I've been running my spark jobs in "client" mode during development. I use "--file" to share config files with executors. Driver was reading config files locally. Now I want to deploy the job in "cluster" mode. I'm having difficulty sharing the config files with driver now.
Ex, I'm passing the config file name as extraJavaOptions to both driver and executors. I'm reading the file using SparkFiles.get()
val configFile = org.apache.spark.SparkFiles.get(System.getProperty("config.file.name"))

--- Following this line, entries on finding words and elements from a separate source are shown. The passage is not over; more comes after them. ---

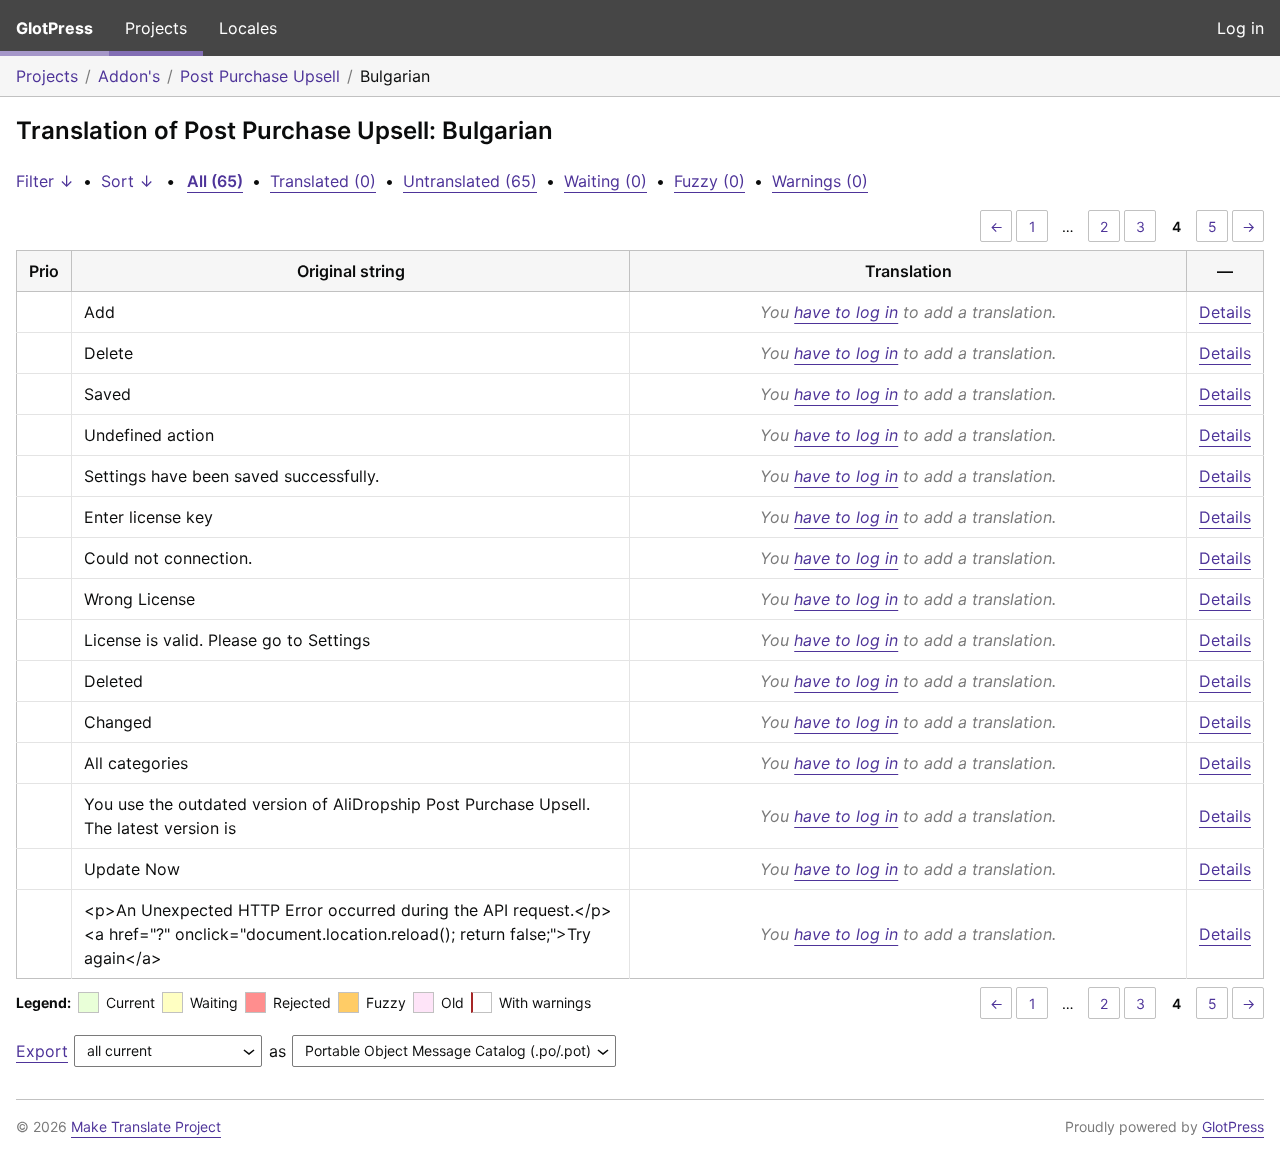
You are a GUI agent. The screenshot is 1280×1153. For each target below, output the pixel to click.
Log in (1240, 28)
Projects (156, 28)
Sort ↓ (127, 181)
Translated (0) (323, 181)
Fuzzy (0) (709, 181)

This works well on the executors but fails on driver. I think the files are only shared with executors and not with the container where driver is running. One option is to keep the config files in S3. I wanted to check if this can be achieved using spark-submit.

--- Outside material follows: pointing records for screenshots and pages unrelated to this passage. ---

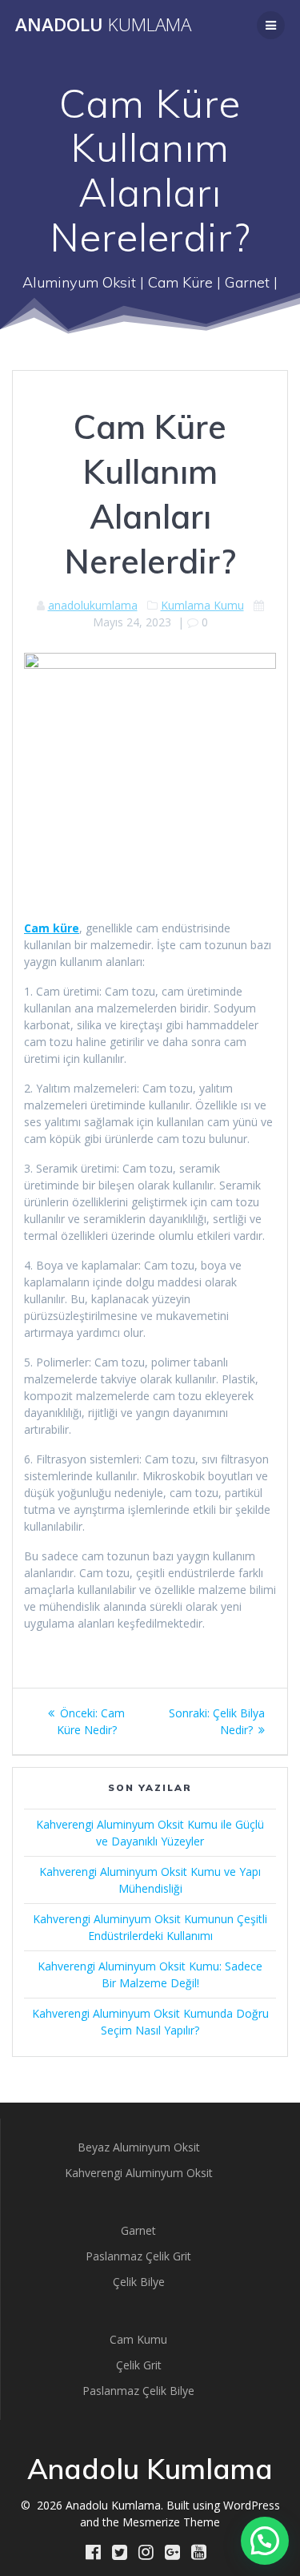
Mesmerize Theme (171, 2522)
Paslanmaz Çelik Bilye (138, 2390)
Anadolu (103, 25)
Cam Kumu (138, 2339)
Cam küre (51, 928)
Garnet (138, 2230)
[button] (265, 2541)
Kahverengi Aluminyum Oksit (139, 2172)
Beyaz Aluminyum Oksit (139, 2147)
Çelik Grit (139, 2365)
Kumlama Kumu (202, 605)
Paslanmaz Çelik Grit (138, 2256)
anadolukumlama (93, 605)
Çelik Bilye (139, 2281)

> spark-submit --deploy-mode cluster --master yarn --driver-cores 2
> --driver-memory 4g --num-executors 4 --executor-cores 4 --executor-memory 10g \
> --files /home/hadoop/Streaming.conf,/home/hadoop/log4j.properties \
> --conf **spark.driver.extraJavaOptions**="-Dlog4j.configuration=log4j.properties
> -Dconfig.file.name=Streaming.conf" \
> --conf **spark.executor.extraJavaOptions**="-Dlog4j.configuration=log4j.properties
> -Dconfig.file.name=Streaming.conf" \
> --class ....